- Shakespeare and Republicanism
In this study of the relationship between politics and literature in Renaissance England, Andrew Hadfield raises the timely and challenging question of how republican thought is to be identified and explored in the writings of Shakespeare. This study's signal innovation is its effort to bring to Shakespearean studies the political questions usually reserved for elite genres, such as history, tragedy, and epic poetry. Shakespeare and Republicanism consequently argues that we lose a vital strand of literary and political history if we cordon off Shakespeare's dramatic and poetic work from the cultural and intellectual context in which scholars have studied the rise of Tacitean history in the 1590s, the poetry and politics of the Leicester-Sidney circle, and epic poetry in the anti-imperial tradition of Lucan. The book ambitiously aims to close the gap between Shakespeare, whose political opinions so often seem to be a matter of speculation and conjecture, and his contemporaries, whose learning and ideas seldom generate the same aura of mystery. Hadfield goes about this project by asserting a strong analogy between the classical and Venetian tales, topoi, and exemplars in Shakespeare's work and the language and ideas associated with classical republicanism and its revival in Italian humanist thought. To this strand of political thought—traced by J.G.A. Pocock and Quentin Skinner—he adds the period's more radical political interest in resistance theory, or the just causes of regicide.

□ □ □ □

**Stated problem A**:
Put this sentence from the review of the book on Shakespeare and republicanism into Spanish: "This study's signal innovation is its effort to bring to Shakespearean studies the political questions usually reserved for elite genres, such as history, tragedy, and epic poetry."
**Stated problem B**:
In the review of the book on Shakespeare and republicanism, which two scholars are said to have traced the strand of political thought that Hadfield draws on?
**Stated problem C**:
Carry on writing the review of the book on Shakespeare and republicanism from the point where it stops.

**Given material**:

□ □ □ □

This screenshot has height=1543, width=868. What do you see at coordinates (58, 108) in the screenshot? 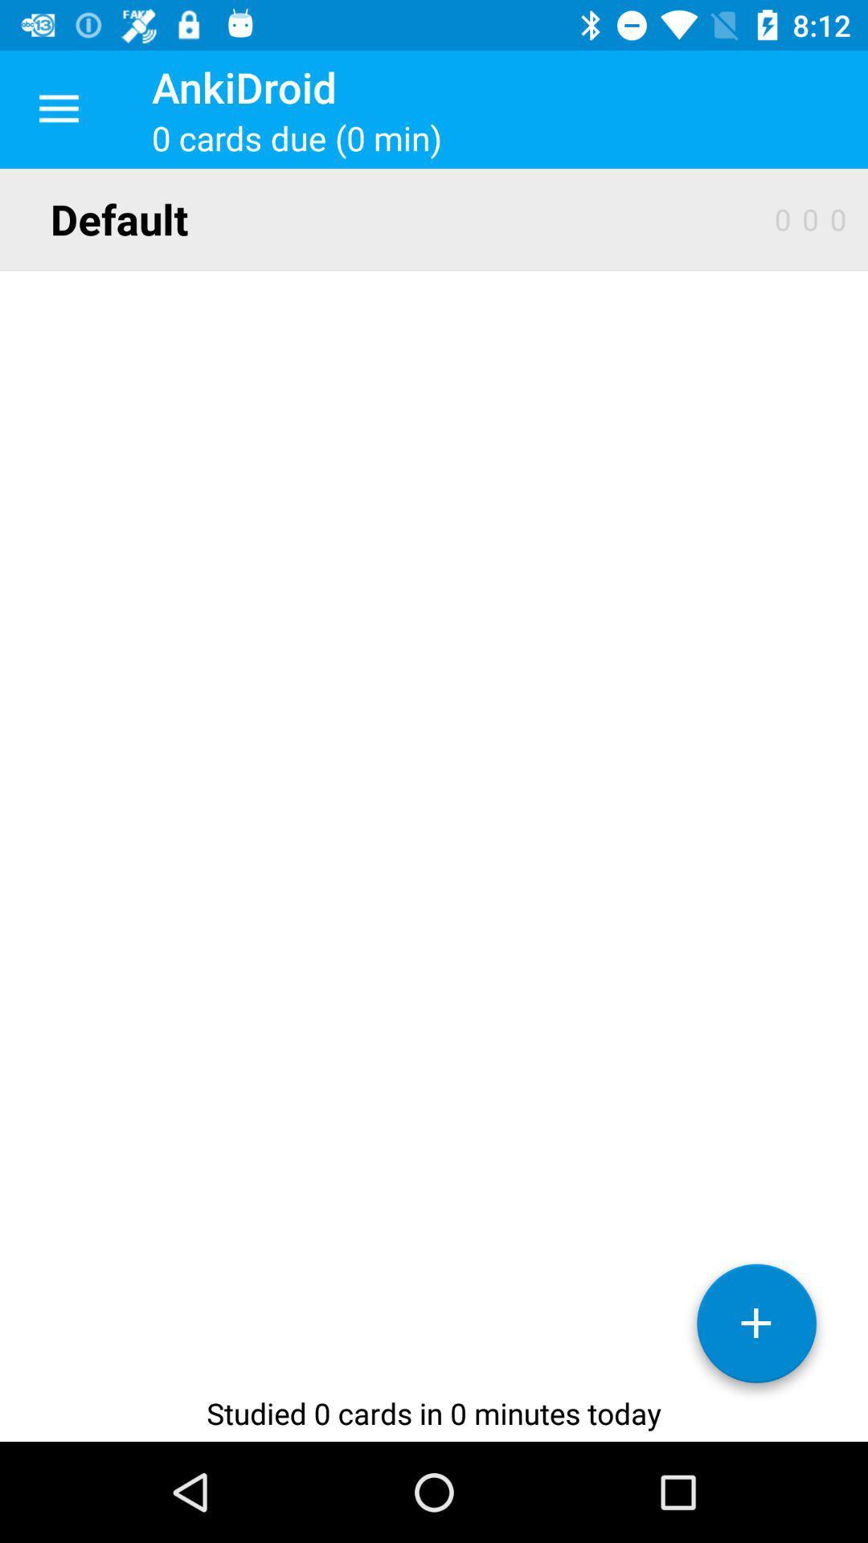
I see `the icon above the default` at bounding box center [58, 108].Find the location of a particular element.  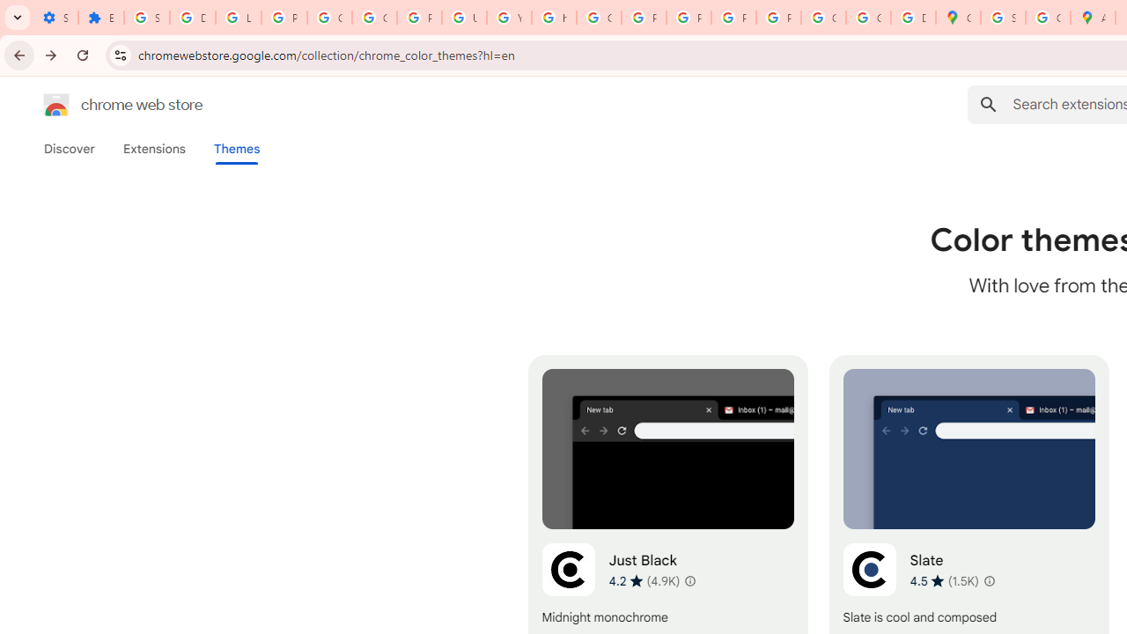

□ □ □ □

**Written response A**:
La innovación más destacada de este estudio es su esfuerzo por llevar a los estudios shakespearianos las cuestiones políticas que suelen reservarse a los géneros de élite, como la historia, la tragedia y la poesía épica.

**Written response B**:
J.G.A. Pocock and Quentin Skinner.

**Written response C**:
Shakespeare and Republicanism opens with a brief for interpreting Shakespeare's plays in light of contemporary discourses that were critical of the English Crown and Constitution. The book draws its mandate from the call to historicize and contextualize. It also contains a polemic against political readings with ideological or rhetorical ties to modern critical theory. In Hadfield's view, Shakespeare scholars identify political commitments in the poetry and plays more closely with [End Page 127] critical methodologies than with Shakespeare himself. The Marxist, feminist, and cultural materialist studies of the 1980s and 1990s are accordingly assumed to do less to politicize Shakespeare than to inoculate him from the more radical traditions of his own day. This is a debatable claim, which the book makes quickly before moving on to a quite useful chapter on the succession of political ideas that has led scholars to debate the republicanism of the 1590s. This chapter, which will be of particular help to graduate students and advanced undergraduates, gives lively and succinct accounts of the ideas and argumentative strategies of political treatises written or translated in late sixteenth-century England: included are Thomas Starkey, Sir Thomas Smith, George Buchanan, Henry Saville, and a host of synthesizers, as well as the traditions of the Mirror for Magistrates, Polybian history, and the Vindiciae, Contra Tyrannos. A second and related chapter focuses on a range of literary texts that cultivate analogous political themes and images, with particular attention to Christopher Marlowe, Thomas Lodge, and plays written in the anti-imperial and epic vein of Lucan. These paired chapters neatly illustrate the close association of literary and dramatic production and the development of political thought in the late Elizabethan period. Unlike Howard Baker's seminal 1939 Induction to Tragedy, they emphasize political critique over counsel.
The first interpretive chapter on Shakespeare takes up the riveting example of civil war in the first tetralogy, which Hadfield suggestively reads as Shakespeare's version of Lucan's Pharsalia. One does not need to believe that Renaissance poets divided up the career models of ancient Rome—making Spenser the English Virgil, Marlowe the English Ovid, and Shakespeare the English Lucan—to see the appeal of reading Shakespeare's volatile and yet undeniably artful set of history plays in terms of Lucan's experiment with the representation of civil war. The model of Lucan, who looked back in anger at the Civil War and especially the role of Julius Caesar in bringing down the aristocratic values of the Roman Republic, provides an exciting and coherent template for reading the apocalyptic violence of the Henry VI plays and Richard...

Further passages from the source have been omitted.